WHAT IS REQUIRED
Reproduce the complete set of records exactly. No picture is to appear in the copy.

SOURCE MATERIAL
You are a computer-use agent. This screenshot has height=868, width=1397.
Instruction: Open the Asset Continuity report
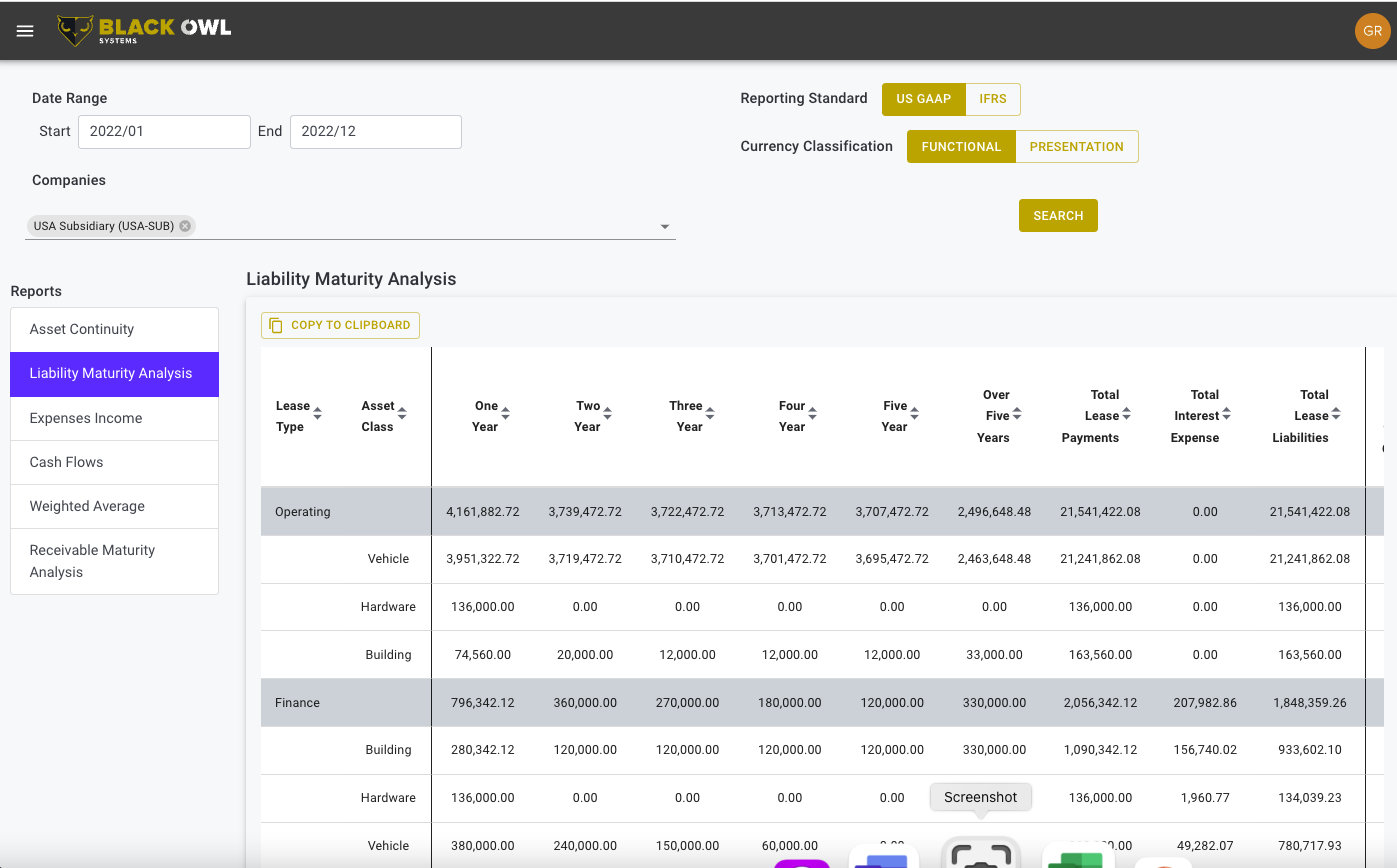[x=114, y=329]
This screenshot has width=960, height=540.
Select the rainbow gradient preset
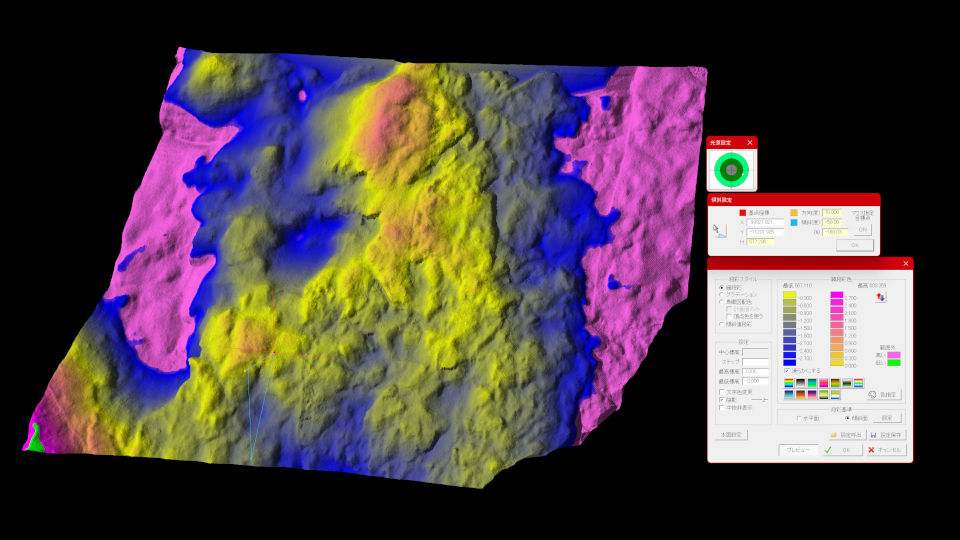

YOUR RESPONSE
You are a computer-use agent. This screenshot has height=868, width=1397.
Instruction: Open the Asset Continuity report
[x=114, y=329]
This screenshot has width=960, height=540.
Select the rainbow gradient preset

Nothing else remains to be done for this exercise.